A father who gave up his home in a divorce deal is going back to court after discovering the child he loves is not his. The paternity test result was there in black and white but even so, James did not want to believe it: “Based on the genetic testing results … the alleged father is excluded as the biological father of the child. The probability of paternity is 0%.” In other words, his beloved 17-year-old daughter Ella wasn’t his after all.
It was something James had suspected but the reality was crushing — he commissioned a second DNA test, with a different laboratory, hoping there might have been a mistake. That test, too, confirmed he could not be Ella’s father. The difficulties experienced by Ella’s father in the article are not unusual.
Nowadays, the widespread availability of information regarding DNA testing, and its power to reveal the truth, means that its use in such cases is increasing. However, those using DNA analysis must understand that the testing can reveal a ‘skeletonin-the-closet’, whether people are aware of the possibility of its existence or not.
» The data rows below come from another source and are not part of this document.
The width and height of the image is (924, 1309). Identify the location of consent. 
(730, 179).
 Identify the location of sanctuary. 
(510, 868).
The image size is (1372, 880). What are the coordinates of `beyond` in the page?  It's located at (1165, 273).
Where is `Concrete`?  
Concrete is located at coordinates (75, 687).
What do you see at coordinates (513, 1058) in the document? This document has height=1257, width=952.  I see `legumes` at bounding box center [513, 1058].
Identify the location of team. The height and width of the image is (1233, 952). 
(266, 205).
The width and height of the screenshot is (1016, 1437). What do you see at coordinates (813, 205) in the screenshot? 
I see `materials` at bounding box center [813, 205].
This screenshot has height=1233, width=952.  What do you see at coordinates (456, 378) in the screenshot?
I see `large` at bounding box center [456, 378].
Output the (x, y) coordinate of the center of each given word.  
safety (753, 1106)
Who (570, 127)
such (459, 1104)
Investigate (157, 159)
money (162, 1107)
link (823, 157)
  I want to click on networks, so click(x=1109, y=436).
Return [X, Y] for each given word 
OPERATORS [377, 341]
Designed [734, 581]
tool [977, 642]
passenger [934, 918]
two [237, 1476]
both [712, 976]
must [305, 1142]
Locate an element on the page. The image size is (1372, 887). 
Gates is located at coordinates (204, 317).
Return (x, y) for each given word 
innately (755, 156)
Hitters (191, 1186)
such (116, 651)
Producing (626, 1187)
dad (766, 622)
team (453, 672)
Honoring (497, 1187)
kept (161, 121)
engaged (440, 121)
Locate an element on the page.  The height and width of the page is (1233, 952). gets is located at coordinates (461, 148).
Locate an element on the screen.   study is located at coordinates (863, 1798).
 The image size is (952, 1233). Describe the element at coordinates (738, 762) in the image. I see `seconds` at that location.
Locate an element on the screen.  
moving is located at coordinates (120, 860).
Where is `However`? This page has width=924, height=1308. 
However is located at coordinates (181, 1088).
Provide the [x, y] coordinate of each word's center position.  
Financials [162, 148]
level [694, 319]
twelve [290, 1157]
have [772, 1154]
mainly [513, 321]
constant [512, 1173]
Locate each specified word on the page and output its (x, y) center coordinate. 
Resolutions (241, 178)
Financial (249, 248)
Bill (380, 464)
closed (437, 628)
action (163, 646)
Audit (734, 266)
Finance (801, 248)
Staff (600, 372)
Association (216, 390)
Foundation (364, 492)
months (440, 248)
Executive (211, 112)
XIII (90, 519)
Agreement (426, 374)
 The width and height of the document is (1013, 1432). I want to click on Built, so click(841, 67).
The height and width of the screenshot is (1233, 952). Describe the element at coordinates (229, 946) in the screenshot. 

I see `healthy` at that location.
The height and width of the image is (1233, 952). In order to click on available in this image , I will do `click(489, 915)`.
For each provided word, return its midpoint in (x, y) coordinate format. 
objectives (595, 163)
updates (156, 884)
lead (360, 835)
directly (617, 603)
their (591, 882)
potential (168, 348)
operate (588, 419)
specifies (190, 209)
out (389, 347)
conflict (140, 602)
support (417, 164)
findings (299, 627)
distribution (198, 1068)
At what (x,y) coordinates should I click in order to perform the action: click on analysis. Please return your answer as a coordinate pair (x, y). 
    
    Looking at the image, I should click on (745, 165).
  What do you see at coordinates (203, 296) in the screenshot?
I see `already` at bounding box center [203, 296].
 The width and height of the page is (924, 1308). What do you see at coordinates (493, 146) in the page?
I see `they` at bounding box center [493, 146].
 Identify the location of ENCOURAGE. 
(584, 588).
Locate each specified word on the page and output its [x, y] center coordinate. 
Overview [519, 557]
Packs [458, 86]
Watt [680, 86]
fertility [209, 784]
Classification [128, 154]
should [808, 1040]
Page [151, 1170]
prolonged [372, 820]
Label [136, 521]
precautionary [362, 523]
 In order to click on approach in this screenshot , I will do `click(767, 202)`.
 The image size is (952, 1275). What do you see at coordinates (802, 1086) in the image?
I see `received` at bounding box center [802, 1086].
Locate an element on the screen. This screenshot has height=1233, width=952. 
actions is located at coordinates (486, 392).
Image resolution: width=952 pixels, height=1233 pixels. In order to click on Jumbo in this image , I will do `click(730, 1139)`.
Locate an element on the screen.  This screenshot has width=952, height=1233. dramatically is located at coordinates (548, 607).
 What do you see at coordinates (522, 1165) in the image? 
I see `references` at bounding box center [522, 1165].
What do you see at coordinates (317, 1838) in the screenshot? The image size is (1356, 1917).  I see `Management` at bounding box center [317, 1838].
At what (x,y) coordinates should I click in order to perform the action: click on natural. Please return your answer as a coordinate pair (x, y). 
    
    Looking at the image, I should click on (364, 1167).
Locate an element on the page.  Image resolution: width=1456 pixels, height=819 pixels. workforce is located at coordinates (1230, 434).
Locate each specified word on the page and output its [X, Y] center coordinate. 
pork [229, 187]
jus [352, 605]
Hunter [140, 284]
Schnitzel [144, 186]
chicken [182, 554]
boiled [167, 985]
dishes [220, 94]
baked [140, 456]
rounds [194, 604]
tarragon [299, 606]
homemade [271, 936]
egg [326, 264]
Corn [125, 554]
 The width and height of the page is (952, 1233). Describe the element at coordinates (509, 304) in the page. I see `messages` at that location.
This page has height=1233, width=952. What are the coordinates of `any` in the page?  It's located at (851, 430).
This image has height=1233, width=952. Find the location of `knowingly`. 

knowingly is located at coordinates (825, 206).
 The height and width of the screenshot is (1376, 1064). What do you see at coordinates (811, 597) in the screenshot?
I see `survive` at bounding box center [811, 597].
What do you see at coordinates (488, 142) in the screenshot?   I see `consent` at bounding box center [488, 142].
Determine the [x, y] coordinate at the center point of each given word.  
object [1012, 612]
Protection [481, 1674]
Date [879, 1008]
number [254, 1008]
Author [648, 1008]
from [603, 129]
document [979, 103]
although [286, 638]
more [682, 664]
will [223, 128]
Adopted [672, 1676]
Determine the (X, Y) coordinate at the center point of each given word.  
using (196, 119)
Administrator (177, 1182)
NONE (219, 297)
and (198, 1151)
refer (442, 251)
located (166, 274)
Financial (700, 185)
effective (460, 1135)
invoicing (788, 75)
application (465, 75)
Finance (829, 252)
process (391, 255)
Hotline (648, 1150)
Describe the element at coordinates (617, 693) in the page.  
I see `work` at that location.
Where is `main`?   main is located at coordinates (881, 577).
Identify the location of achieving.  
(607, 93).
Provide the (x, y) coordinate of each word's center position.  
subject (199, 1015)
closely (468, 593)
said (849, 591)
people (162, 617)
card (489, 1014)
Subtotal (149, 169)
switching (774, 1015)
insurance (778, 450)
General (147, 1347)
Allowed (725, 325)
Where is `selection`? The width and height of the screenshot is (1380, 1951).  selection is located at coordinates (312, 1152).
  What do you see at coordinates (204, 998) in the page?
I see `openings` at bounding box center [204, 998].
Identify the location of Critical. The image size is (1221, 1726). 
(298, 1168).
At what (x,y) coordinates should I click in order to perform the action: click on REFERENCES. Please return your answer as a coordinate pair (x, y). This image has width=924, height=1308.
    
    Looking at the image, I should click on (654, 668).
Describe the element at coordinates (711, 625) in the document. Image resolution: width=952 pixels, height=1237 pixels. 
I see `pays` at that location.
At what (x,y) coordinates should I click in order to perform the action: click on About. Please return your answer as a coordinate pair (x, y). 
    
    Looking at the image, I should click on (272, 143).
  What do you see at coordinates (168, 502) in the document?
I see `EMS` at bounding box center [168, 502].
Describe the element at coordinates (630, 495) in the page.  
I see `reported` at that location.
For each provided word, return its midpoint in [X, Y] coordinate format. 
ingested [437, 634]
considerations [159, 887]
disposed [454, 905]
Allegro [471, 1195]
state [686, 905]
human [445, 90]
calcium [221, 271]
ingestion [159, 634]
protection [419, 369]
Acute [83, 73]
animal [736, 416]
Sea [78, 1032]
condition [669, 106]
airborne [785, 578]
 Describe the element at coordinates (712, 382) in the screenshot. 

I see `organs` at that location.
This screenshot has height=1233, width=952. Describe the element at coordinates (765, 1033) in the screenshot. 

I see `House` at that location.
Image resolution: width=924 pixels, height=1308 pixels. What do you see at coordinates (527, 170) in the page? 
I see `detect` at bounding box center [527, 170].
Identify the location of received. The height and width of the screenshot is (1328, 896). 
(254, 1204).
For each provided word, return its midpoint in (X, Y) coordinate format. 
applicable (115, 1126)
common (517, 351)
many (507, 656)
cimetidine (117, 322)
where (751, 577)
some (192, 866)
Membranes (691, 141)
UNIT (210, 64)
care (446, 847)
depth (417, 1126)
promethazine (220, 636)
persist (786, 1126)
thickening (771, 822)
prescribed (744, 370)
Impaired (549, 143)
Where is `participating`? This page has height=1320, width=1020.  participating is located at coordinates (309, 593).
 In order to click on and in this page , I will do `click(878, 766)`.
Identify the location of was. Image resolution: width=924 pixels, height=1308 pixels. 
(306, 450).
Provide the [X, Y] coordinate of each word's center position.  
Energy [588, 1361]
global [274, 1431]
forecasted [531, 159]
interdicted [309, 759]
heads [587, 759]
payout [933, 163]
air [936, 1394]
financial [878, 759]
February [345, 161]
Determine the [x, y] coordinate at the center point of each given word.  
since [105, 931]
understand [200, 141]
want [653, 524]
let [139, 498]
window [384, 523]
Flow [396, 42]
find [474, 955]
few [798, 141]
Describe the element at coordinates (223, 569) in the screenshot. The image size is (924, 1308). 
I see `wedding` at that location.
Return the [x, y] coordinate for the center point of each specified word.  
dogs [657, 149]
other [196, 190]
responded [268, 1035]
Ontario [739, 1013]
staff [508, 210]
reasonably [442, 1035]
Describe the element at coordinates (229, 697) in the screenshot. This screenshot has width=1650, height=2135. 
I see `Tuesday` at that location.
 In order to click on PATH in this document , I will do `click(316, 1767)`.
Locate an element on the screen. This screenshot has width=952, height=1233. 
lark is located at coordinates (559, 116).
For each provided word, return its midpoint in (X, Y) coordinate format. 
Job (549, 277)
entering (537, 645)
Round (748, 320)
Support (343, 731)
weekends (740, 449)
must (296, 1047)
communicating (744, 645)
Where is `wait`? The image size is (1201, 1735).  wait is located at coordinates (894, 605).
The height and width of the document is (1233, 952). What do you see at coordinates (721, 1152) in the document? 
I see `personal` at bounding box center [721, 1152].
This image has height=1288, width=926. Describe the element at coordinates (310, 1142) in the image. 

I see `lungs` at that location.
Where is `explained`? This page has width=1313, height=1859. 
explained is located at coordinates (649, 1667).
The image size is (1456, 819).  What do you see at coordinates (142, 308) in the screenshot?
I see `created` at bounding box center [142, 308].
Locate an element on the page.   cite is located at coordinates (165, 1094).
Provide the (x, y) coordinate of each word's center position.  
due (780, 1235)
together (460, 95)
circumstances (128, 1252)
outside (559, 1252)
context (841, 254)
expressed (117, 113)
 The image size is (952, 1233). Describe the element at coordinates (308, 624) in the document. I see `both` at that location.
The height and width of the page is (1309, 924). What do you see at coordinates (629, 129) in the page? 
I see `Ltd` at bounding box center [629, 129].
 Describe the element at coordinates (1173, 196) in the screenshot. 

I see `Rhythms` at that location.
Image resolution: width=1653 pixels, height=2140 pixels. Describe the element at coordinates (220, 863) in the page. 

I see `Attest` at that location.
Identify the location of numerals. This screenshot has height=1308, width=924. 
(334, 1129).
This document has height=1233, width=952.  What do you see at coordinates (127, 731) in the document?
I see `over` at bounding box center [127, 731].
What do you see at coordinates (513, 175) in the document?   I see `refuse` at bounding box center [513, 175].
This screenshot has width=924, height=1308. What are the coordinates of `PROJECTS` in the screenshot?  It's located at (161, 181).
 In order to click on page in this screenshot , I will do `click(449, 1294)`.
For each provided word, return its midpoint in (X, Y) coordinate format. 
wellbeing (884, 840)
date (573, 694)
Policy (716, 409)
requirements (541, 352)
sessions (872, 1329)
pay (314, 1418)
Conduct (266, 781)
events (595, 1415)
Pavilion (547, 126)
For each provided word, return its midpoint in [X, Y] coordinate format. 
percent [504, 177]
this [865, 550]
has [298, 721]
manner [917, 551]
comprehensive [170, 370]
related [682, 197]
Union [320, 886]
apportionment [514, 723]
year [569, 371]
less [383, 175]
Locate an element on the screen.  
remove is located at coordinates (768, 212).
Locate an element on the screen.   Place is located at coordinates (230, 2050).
As in the article, this can come as an unwelcome shock to those involved. DNA analysis reveals the truth and sometimes the truth hurts.
DNA tests became available in the late 1980s, a few years after the initial discovery of the groundbreaking technique of ‘DNA fingerprinting’ by Prof Sir Alec Jeffreys at the University of Leicestershire. There have been many changes to the process in the intervening 20 or so years.
Originally, DNA was extracted for the test from a blood sample taken from the donor by their GP or Practice Nurse. The testing required the use of some fairly harsh chemicals and the production of the DNA profile used radioactive isotopes and at least a week’s exposure of a photographic film in a freezer at -70°C.The whole process took, on average, about four weeks.
Nowadays, all our analysis can be performed on DNA extracted from a simple, cotton wool mouth swab, a sampling process that is painless to the donor. Gratifyingly, the extraction is far less chemically-involved, there is no radioactive exposure required and the whole process typically takes 2 to 3 days. As for the costs, they have halved.